CGT—buy-to-let properties and business premises
CGT—buy-to-let properties and business premises

The following Property practice note provides comprehensive and up to date legal information covering:

  • CGT—buy-to-let properties and business premises
  • Business asset
  • What is a business asset?
  • Furnished holiday accommodation
  • Letting to the same person
  • Lets for longer than 31 days
  • Averaging election
  • Period of grace election
  • Property that does not qualify
  • Business reliefs
  • More...

Business asset

Capital gains tax (CGT) may be payable on a gain from the disposal of all or part of a business asset.

What is a business asset?

A business asset is an asset related to a trade or business owned by an individual or the business.

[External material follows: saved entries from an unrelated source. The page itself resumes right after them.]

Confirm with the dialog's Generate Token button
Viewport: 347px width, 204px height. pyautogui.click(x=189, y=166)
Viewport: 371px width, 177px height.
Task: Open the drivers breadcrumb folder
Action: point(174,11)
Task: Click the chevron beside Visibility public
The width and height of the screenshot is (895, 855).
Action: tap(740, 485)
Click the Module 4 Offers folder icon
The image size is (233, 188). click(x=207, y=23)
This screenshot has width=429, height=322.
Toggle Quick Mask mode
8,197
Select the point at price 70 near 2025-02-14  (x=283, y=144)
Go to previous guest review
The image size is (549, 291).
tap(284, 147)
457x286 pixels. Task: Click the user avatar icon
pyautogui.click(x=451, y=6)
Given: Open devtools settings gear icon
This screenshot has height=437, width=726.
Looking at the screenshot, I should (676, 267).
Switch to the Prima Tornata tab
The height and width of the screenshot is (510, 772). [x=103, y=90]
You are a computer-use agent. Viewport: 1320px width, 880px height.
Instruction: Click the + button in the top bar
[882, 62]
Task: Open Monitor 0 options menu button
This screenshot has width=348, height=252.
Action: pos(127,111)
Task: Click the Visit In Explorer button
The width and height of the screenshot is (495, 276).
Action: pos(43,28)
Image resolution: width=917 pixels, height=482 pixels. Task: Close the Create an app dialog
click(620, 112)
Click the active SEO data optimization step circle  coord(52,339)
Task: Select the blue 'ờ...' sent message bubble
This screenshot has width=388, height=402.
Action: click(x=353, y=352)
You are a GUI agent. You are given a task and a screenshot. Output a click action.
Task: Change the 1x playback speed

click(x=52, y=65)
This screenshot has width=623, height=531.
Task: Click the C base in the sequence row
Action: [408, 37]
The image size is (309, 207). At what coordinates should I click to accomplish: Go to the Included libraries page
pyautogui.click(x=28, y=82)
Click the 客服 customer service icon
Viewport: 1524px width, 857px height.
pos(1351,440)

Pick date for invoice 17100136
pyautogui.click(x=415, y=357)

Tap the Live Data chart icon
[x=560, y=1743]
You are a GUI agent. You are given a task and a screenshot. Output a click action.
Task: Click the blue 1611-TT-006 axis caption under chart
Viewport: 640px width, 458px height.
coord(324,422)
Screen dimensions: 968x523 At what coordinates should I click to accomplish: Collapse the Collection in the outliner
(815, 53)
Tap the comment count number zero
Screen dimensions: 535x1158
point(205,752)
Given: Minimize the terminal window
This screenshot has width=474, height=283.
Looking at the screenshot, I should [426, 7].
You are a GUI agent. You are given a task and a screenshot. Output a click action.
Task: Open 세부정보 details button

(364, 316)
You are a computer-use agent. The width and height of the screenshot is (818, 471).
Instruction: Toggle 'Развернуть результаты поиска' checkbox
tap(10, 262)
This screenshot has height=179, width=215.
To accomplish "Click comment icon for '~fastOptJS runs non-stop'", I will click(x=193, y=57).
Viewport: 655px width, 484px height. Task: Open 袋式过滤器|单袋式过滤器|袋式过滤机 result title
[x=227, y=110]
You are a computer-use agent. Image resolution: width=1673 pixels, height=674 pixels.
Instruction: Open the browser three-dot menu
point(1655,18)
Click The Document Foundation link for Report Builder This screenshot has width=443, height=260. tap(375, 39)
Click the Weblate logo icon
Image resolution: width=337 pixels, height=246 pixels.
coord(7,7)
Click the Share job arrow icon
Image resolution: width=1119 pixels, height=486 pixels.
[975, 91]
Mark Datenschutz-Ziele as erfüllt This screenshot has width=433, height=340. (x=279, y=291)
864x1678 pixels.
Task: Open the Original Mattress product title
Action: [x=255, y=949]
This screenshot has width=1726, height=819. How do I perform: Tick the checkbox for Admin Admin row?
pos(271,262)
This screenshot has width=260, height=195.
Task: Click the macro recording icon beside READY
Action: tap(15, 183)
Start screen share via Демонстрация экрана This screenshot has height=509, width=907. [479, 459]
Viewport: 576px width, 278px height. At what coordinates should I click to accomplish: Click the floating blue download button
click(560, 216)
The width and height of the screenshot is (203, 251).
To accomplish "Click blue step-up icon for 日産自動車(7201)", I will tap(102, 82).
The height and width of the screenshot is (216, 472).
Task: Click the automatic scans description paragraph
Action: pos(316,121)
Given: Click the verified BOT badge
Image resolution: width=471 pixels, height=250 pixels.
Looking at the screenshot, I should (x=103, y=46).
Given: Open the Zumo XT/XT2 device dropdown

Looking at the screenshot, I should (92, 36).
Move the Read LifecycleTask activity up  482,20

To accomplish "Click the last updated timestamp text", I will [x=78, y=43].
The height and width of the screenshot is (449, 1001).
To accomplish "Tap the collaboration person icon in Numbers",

Examples of business assets include:

  1. a factory

  2. farm buildings

  3. agricultural land

  4. plant and machinery

  5. a furnished holiday letting (FHL)

  6. shares

  7. registered trade marks

Business assets attract relief from CGT; investment assets do not.

CGT reliefs can be applied if an asset has been used for business purposes.

Furnished holiday accommodation

For a property to qualify as a FHL and take advantage of CGT relief it must be:

  1. in the UK or European Economic Area (EEA)

  2. furnished (sufficient furniture should be provided for occupation as holiday accommodation)

  3. available for commercial letting to the public as holiday accommodation for at least 210 days (the availability condition)

  4. commercially let as holiday accommodation for at least 105 days a year (the occupancy condition)

  5. let at the market rent

  6. a short-term letting of a maximum of 31 days

‘Commercial’ means let on a commercial basis with a view to making a profit. Off-season lettings producing no profit, but which help with maintenance costs, can be treated as commercial.

FHL treatment is mandatory. Lettings which qualify cannot be taxed under the normal property income rules.